— Обожаю всяческую жизнь!
[67]
— Обожаю всяческую жизнь!
— Обожаю всяческую жизнь!
Это правда, конечно. Про юность вообще. Про юных поэтов нашего поколения — в частности. Все они были веселые ребята, не знавшие внутреннего разлада. ‹…› Мы были поколение оптимистов. Нытиков не любили. Неприкаянных я не помню. Будущего не страшились и ждали опасности с нетерпением. Последние строчки «Грозы» Павла Когана звучат вызовом тишине и покою:
И снова тишь.
И снова мир.
Как равнодушье, как овал.
Я с детства не любил овал!
Я с детства угол рисовал!
Ему отвечал Кульчицкий:
Самое страшное в мире —
это быть успокоенным
[68]
.
Быть «успокоенными» этим ребятам действительно не пришлось. Их энергия, их жизни были потрачены на войну. Но это было не то, о чем мечтали молодые поэты. Театр не разделял общепринятого в советском обществе мнения, что за победу в войне почти целому поколению стоило отдать свои жизни.
«В начале спектакля Ведущий приглашает зрителей почтить память павших минутой молчания.
Зрители неуверенно встают.
Пламя вспыхивает на краю сцены.
Война смотрит в зал».
И все же в спектакле побеждала другая, оптимистическая нота: «И, — продолжает К. Рудницкий, — вдруг радостно, упоенно, раскованно В. Золотухин читает стихи Самойлова:
Сороковые, роковые,
Военные и фронтовые…
В этих стихах помянуты погорельцы, беды, похоронные извещения. Но общая интонация и у поэта, и у актера — восторженная, ликующая…»
«Эпиграфом к этому спектаклю, да и к некоторым другим, могут быть взяты стихи („Сороковые, роковые… // война гуляет по России //, а мы такие молодые“), незабываемые самойловские стихи, которые так же незабываемо читал Валерий Золотухин. ‹…› Голос Зинаиды Славиной взлетал до колосников, и тот же голос падал вниз камнем. Голос Ирины Кузнецовой злорадствовал, угрожал, голос Аллы Демидовой почти мистически пророчествовал о мертвом городе и мертвых надеждах. Гармонизированной разноголосицей студенческий спектакль поразил нас, приученных к единообразию театральной манеры. Игра голосов стала законом театральной Таганки»[69].

**УСЛОВИЯ ЗАДАНИЯ**:
(1) Ответьте по тексту о поэтах военного поколения и спектакле:
(а) Кому принадлежит «Гроза», последние строчки которой приведены в тексте?
(б) Что Ведущий предлагает зрителям в начале спектакля?
(в) Чей голос, согласно тексту, «почти мистически пророчествовал о мертвом городе и мертвых надеждах»?
(2) Продолжите текст о поэтах военного поколения и спектакле с того места, где он обрывается.
Материалы ниже взяты из другого источника.

**ИСХОДНЫЕ ДАННЫЕ**:
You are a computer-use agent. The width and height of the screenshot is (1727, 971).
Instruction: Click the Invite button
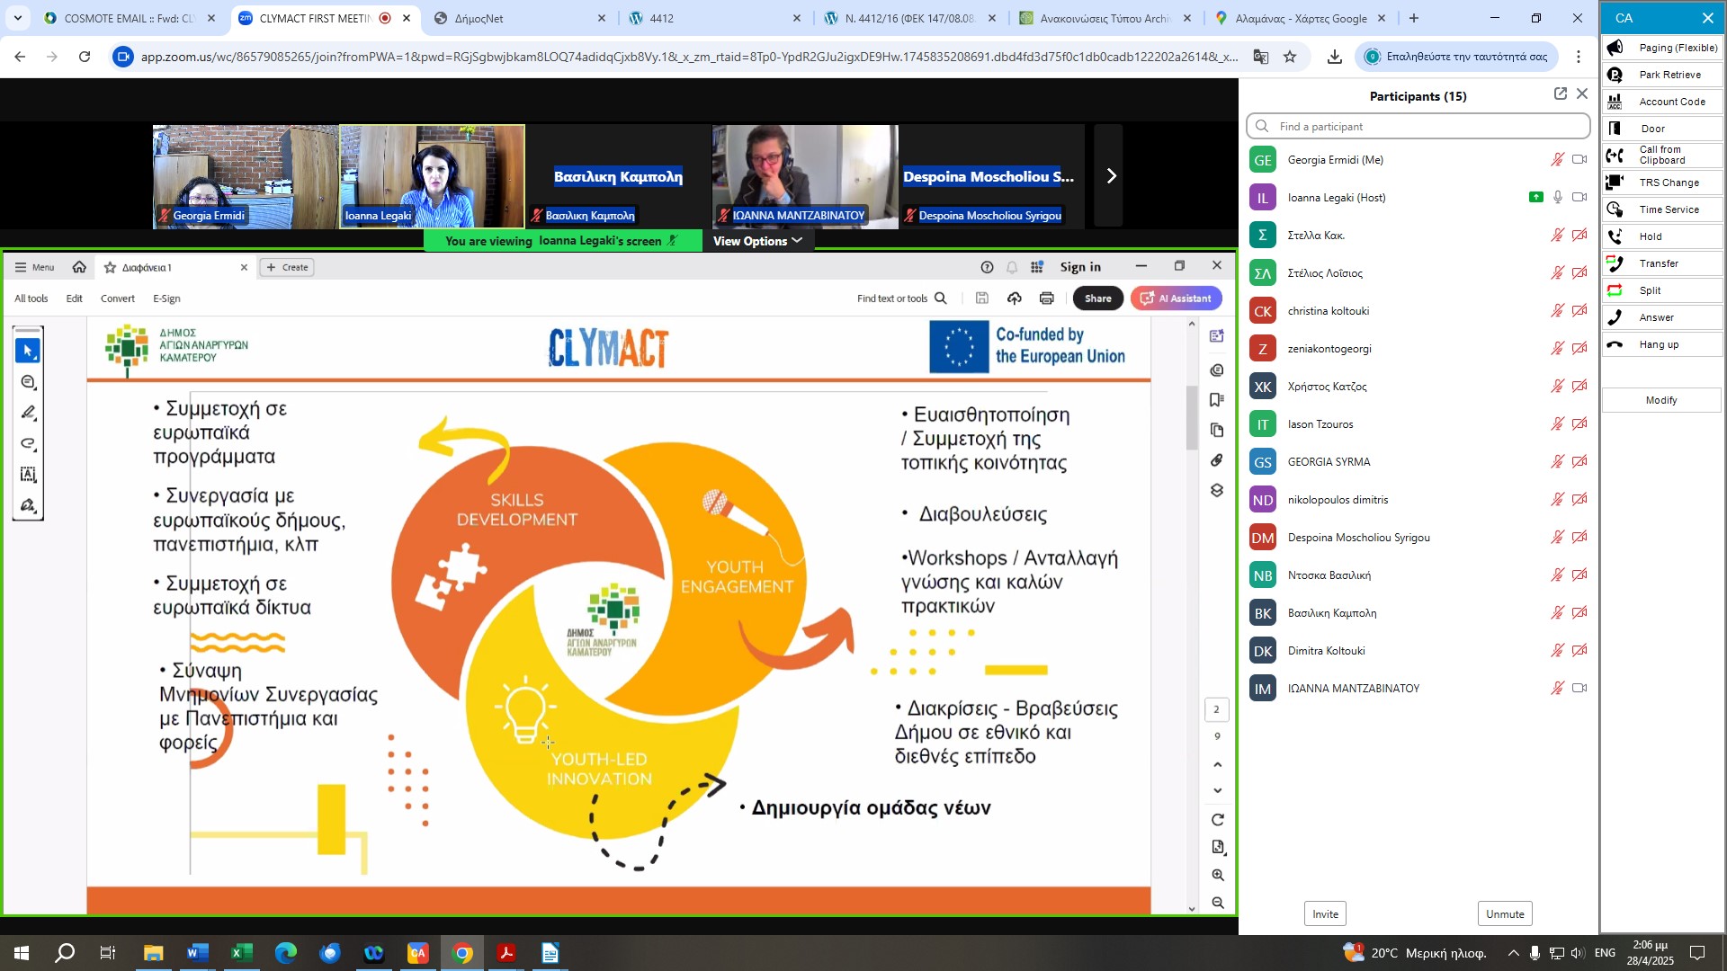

**ОТВЕТЫ**:
(1)
(а) Павлу Когану.
(б) Почтить память павших минутой молчания.
(в) Голос Аллы Демидовой.

(2)
В другом месте К. Рудницкий пишет: «…конечно же, В. Высоцкий прав, когда читает стихи Кульчицкого о трудной работе войны, о чавкающей глине, о вспотевшей пехоте[70] голосом гордым и возвышенным. Заложенная в юношах сила сопротивляемости трудностям оказалась беспредельной. ‹…›
„Павшие и живые“. Сцена из спектакля
М. Кульчицкий
Мечтатель, фантазер, лентяй-завистник!
Что? Пули в каску безопасней капель?
И всадники проносятся со свистом вертящихся пропеллерами сабель.
Я раньше думал: „лейтенант“ звучит вот так: „Налейте нам!“
И, зная топографию, он топает по гравию.
Война — совсем не фейерверк, а просто — трудная работа,
когда,
черна от пота, вверх
скользит по пахоте пехота.
Марш!
И глина в чавкающем топоте
до мозга костей промерзших ног
наворачивается на чёботы
весом хлеба в месячный паек.
На бойцах и пуговицы вроде
чешуи тяжелых орденов.
Не до ордена.
Была бы Родина
с ежедневными Бородино.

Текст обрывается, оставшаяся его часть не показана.